Sermon for the First Sunday after Christmas Day, December 26, 2021 – the Rev. Dr. Elaine Ellis Thomas

ASEP Sermons

Genesis 2:7-9, 15-17+Psalm 8+1 Thessalonians 4:13-18+Matthew 1:1-16

Who are your people? Where do you come from? Growing up in a small town in Eastern North Carolina, my family was something of an anomaly: we were from somewhere else, and there were no grandparents or aunts and uncles or cousins living within shouting distance. Kinship was, and still is, important in my hometown, even though I have never lived in the same city as any of my family members once I reached adulthood. As I have more years behind me than in front of me, that makes me a little wistful.

Kinship was important in Jesus’s time, too. Even today, family systems are tightly woven in Middle Eastern culture. To not know your cousins to the first, second, and even third degree would be unthinkable.

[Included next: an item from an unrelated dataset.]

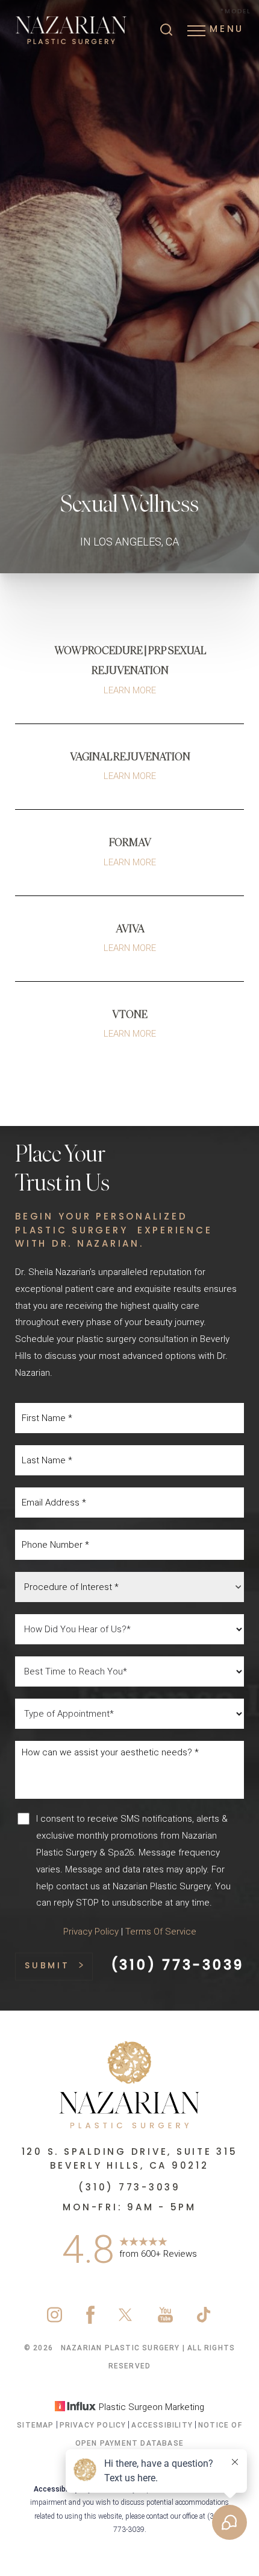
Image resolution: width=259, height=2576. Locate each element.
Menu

Matthew wants us to know who Jesus’s people are. There were plenty of doubters about his parentage, about who he was and where he came from, and especially about the claims made by his followers that this Jesus was the long-awaited Messiah. Matthew is often called the most Jewish of the gospels, because it lays out a case using fulfillment of prophecy and a clear understanding of the law of Moses, all of which, in this telling, points to Jesus.

Now, you need to know that this genealogy of Jesus is never read in church, although a lot of people who know their bible can tell you about all the “begats” (as they say in the King James Version) that you find not once but twice! In the 5th chapter of Genesis, the lineage from Adam to Noah is mapped out. So when the great flood happened, we know that the family line of those who were saved from it traced back to the very beginning, or that’s the claim.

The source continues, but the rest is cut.